Nothing here is beyond reach: Visitors can inquire about buying not only the art, but also any of the decorative objects, which are rearranged for each show. The hand-knotted silk rugs by Henzel Studio are inspired by the erosion of organic materials, with holes and uneven lines running through them. The plants are from Plants & Spaces, which specializes in rare plants potted in custom vessels. The gallery is also working on a fragrance to be sold in the form of a candle or incense.

“It’s 360-degree aesthetic consumption: smell, texture, sound, everything,” Mr. Domínguez said, comparing what the gallery is doing to the tradition of French salons, where art was discussed and critiqued in residential settings. (Another comparison that comes to mind: a gallery like The Future Perfect, which sells furnishings out of a townhouse in New York, an apartment in San Francisco and a house in Los Angeles.)

Of course, it isn’t easy to keep a living space pristine enough to exhibit art and design objects there. But it helps that they have no young children, no pets and “someone to help every day of the week,” Ms. Abessera said, with housekeeping.

The two women met while working together at BCBG, the fashion company founded by Ms. Azria’s husband, Max Azria, who died in 2019. Even then, Ms. Azria was known as a generous host.

At their 17-bedroom Holmby Hills mansion, the Azrias held rollicking Shabbat dinners attended by a fashionable crowd of friends and celebrities. “Lubov and Max had hundreds of people coming for Shabbat dinners, strangers they never met,” Ms. Abessera said. “That feeling of completely opening your doors was already very established in Lubov’s house.”

That home, which Ms. Azria still owns, is known as Maison du Soleil. Maison Lune, the two women’s primary residence, is somewhat quieter and calmer. (Thus the reference to the moon — which was also inspired by the round window above the bathtub.)

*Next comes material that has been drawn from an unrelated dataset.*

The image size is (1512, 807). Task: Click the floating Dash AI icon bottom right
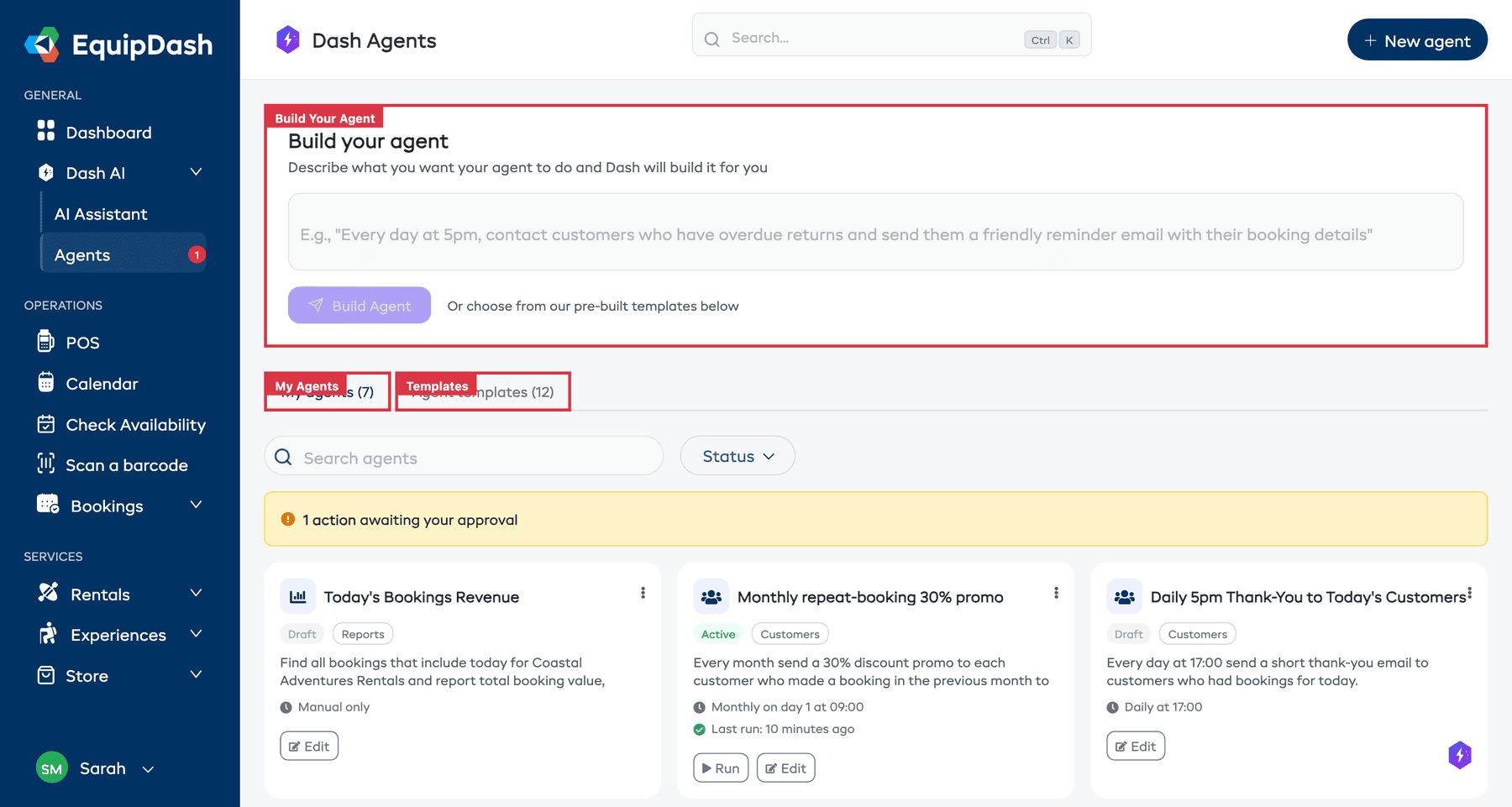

But they do hold their share of gatherings at the gallery: Recent examples include an evening cocktail hour during the Frieze art fair in February and a beauty master class in May with Tata Harper, the founder of the natural skin-care brand.

Eventually they hope to expand, with similar concept spaces in cities like Paris, Miami or New York. For now, it’s all about Venice, an area long known for attracting artists and other creative residents. That bohemian spirit has been harder to find in recent years, as luxury shops and high-end restaurants have moved in and real estate prices have soared.

Leaning into that history is central to the gallery’s mission, Ms. Azria said. Maison Lune is a space where people “in all different fields” should be able to “share their work and connect,” she said. “That’s what it used to be like in Venice.”

She added: “We haven’t experienced that, but we’ve only been here for a year.”